Items listed in a dataset
+--

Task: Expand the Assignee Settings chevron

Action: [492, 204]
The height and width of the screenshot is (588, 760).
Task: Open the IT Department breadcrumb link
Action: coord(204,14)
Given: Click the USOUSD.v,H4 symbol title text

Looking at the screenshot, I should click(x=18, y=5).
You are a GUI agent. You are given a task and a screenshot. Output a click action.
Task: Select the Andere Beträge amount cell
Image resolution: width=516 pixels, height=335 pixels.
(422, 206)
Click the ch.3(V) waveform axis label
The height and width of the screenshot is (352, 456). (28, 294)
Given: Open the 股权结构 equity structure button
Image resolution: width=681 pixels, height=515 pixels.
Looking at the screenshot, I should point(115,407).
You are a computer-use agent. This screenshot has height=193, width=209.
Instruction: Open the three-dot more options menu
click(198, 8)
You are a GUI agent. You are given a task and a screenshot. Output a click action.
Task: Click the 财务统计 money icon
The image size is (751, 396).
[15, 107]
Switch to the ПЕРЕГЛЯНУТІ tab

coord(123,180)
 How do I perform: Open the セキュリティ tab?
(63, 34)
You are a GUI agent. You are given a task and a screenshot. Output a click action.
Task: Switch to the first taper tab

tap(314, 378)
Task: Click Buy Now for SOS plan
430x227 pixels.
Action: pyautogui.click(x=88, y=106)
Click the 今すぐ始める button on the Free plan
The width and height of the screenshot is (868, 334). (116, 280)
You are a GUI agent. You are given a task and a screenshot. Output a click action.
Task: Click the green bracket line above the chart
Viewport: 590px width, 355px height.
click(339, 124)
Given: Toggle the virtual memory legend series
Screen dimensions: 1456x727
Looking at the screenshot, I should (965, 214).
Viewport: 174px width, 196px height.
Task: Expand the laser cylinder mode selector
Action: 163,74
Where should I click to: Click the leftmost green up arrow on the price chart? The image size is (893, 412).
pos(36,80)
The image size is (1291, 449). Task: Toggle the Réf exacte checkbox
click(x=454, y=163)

+--

Problem
Top to bottom, set down the entries above word for word.

Output
Task: Expand the Assignee Settings chevron

Action: [492, 204]
The height and width of the screenshot is (588, 760).
Task: Open the IT Department breadcrumb link
Action: coord(204,14)
Given: Click the USOUSD.v,H4 symbol title text

Looking at the screenshot, I should click(x=18, y=5).
You are a GUI agent. You are given a task and a screenshot. Output a click action.
Task: Select the Andere Beträge amount cell
Image resolution: width=516 pixels, height=335 pixels.
(422, 206)
Click the ch.3(V) waveform axis label
The height and width of the screenshot is (352, 456). (28, 294)
Given: Open the 股权结构 equity structure button
Image resolution: width=681 pixels, height=515 pixels.
Looking at the screenshot, I should point(115,407).
You are a computer-use agent. This screenshot has height=193, width=209.
Instruction: Open the three-dot more options menu
click(198, 8)
You are a GUI agent. You are given a task and a screenshot. Output a click action.
Task: Click the 财务统计 money icon
The image size is (751, 396).
[15, 107]
Switch to the ПЕРЕГЛЯНУТІ tab

coord(123,180)
 How do I perform: Open the セキュリティ tab?
(63, 34)
You are a GUI agent. You are given a task and a screenshot. Output a click action.
Task: Switch to the first taper tab

tap(314, 378)
Task: Click Buy Now for SOS plan
430x227 pixels.
Action: pyautogui.click(x=88, y=106)
Click the 今すぐ始める button on the Free plan
The width and height of the screenshot is (868, 334). (116, 280)
You are a GUI agent. You are given a task and a screenshot. Output a click action.
Task: Click the green bracket line above the chart
Viewport: 590px width, 355px height.
click(339, 124)
Given: Toggle the virtual memory legend series
Screen dimensions: 1456x727
Looking at the screenshot, I should (965, 214).
Viewport: 174px width, 196px height.
Task: Expand the laser cylinder mode selector
Action: 163,74
Where should I click to: Click the leftmost green up arrow on the price chart? The image size is (893, 412).
pos(36,80)
The image size is (1291, 449). Task: Toggle the Réf exacte checkbox
click(x=454, y=163)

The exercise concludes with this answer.